- **Exercise**:
With the pictures left aside, write out exactly the lines of the listing below from the line with "Viewport: 1899px width, 1068px height." to the line with "holder #1 amount", both included, and only those.
[[ Exercise data, beginning ]]
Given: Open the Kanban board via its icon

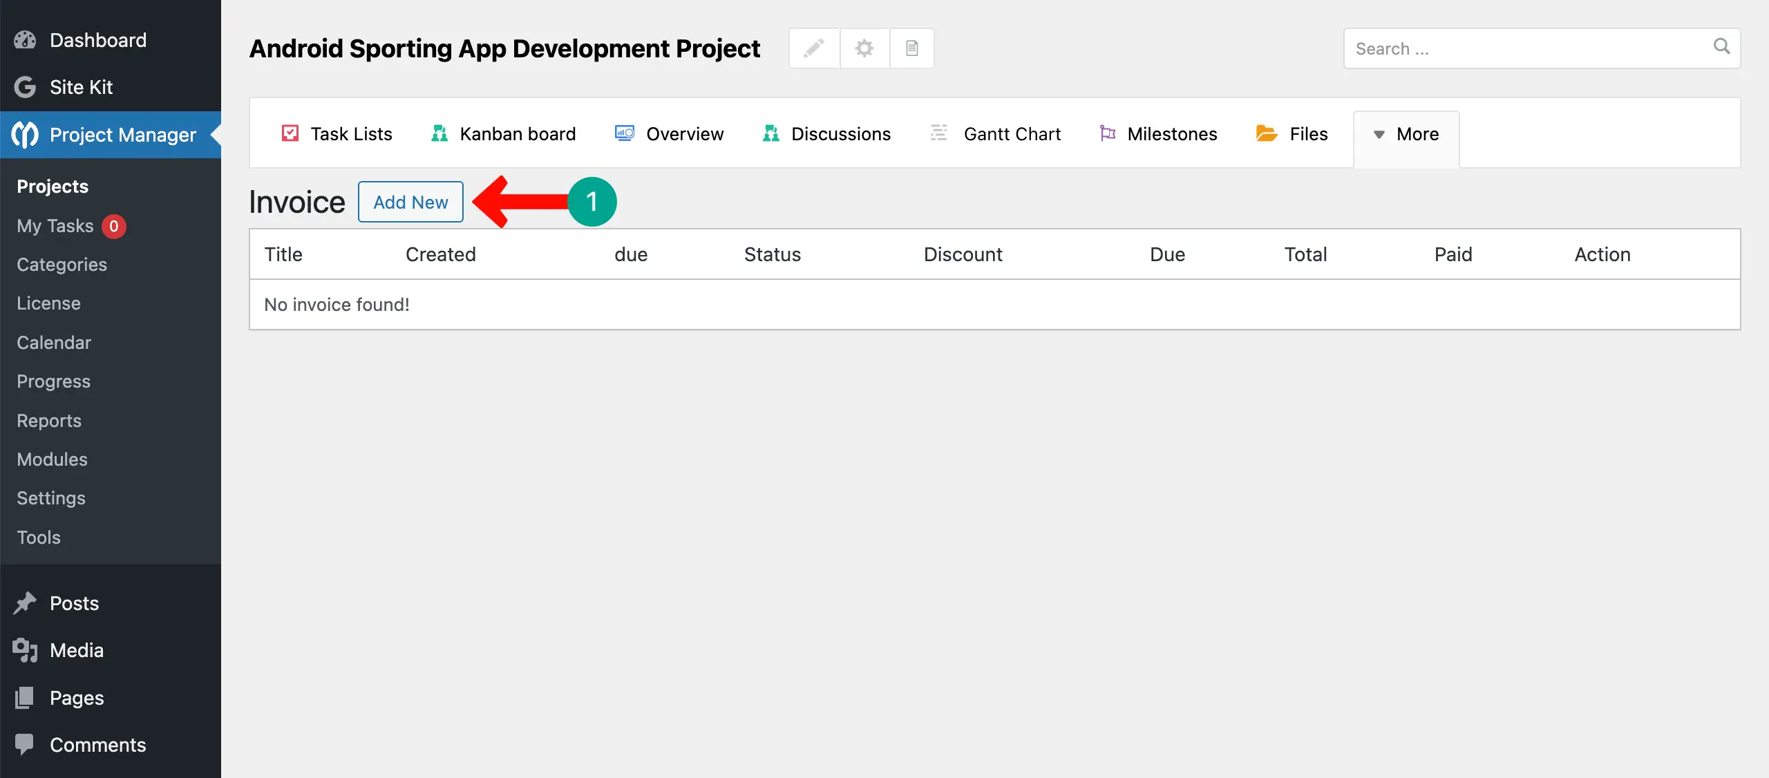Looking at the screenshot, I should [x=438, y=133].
[[ Exercise data, end ]]
[[ Exercise data, beginning ]]
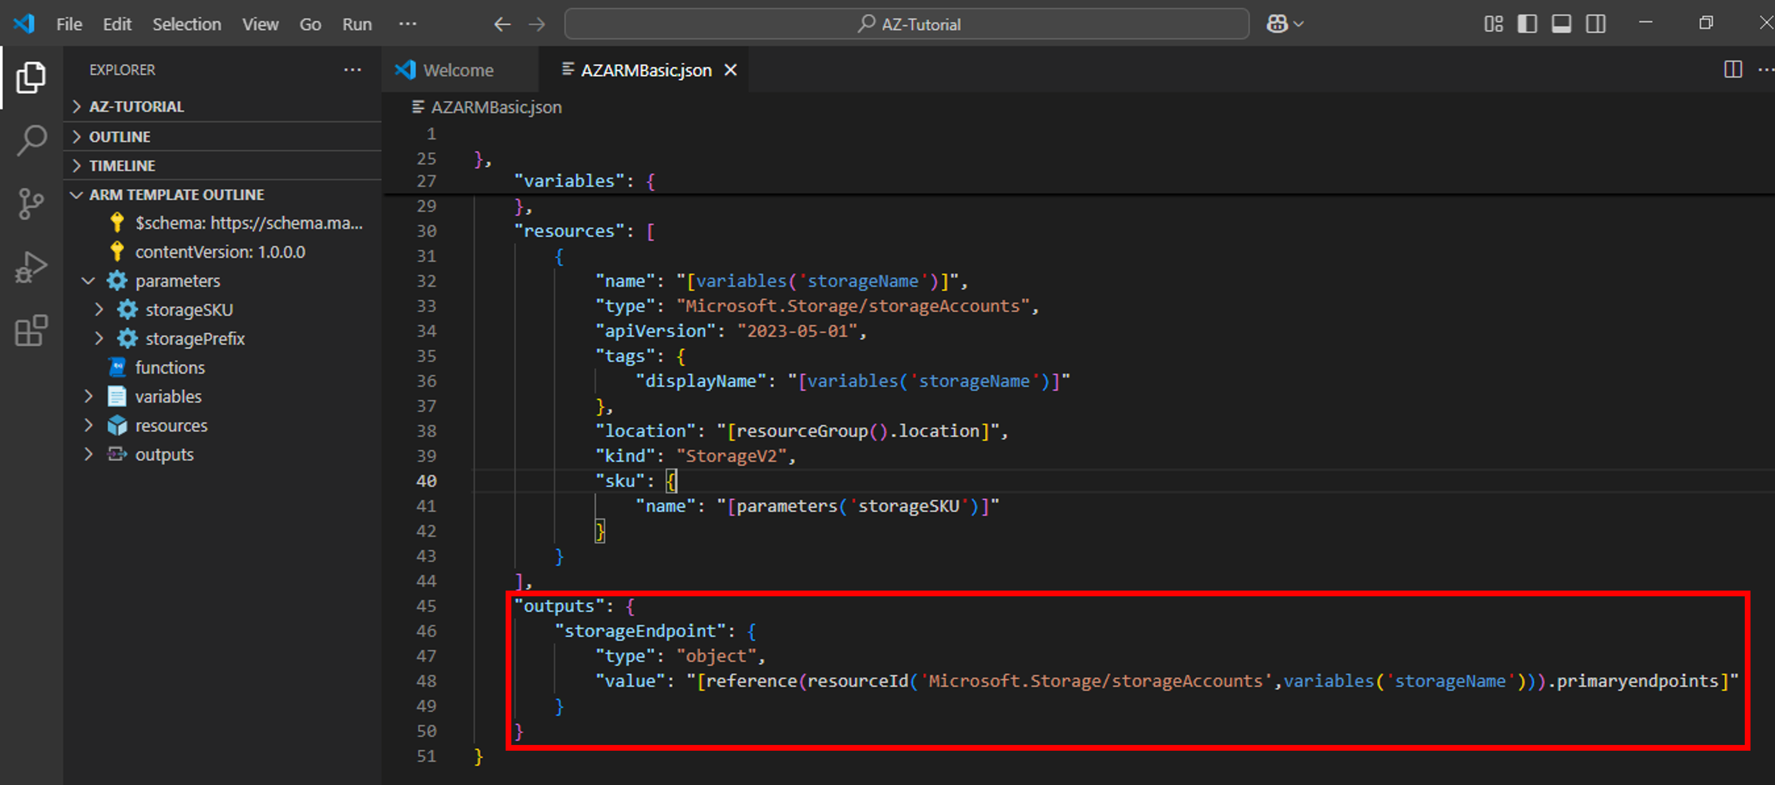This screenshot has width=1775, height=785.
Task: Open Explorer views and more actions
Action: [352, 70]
[[ Exercise data, end ]]
[[ Exercise data, beginning ]]
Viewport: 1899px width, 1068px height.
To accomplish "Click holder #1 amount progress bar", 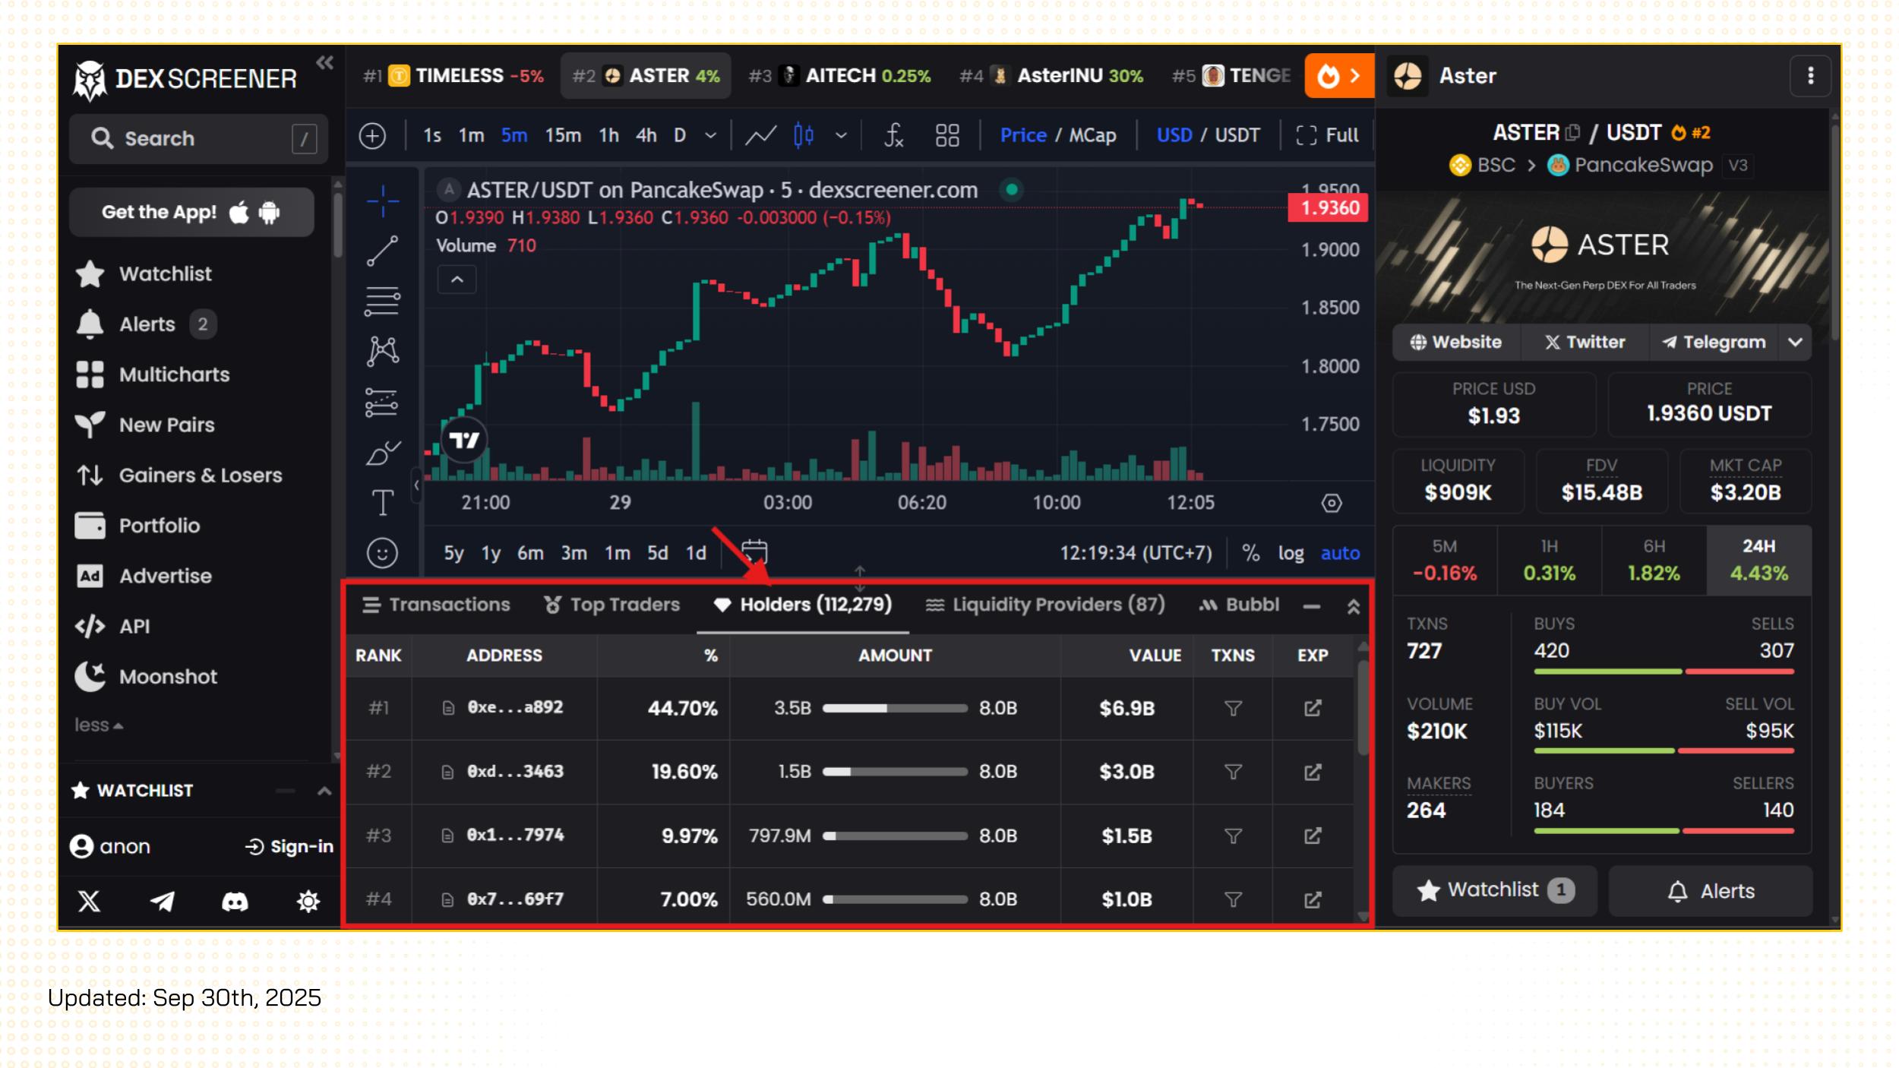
[[ Exercise data, end ]]
- **Written answer**:
Viewport: 1899px width, 1068px height.
To accomplish "Click holder #1 amount progress bar", 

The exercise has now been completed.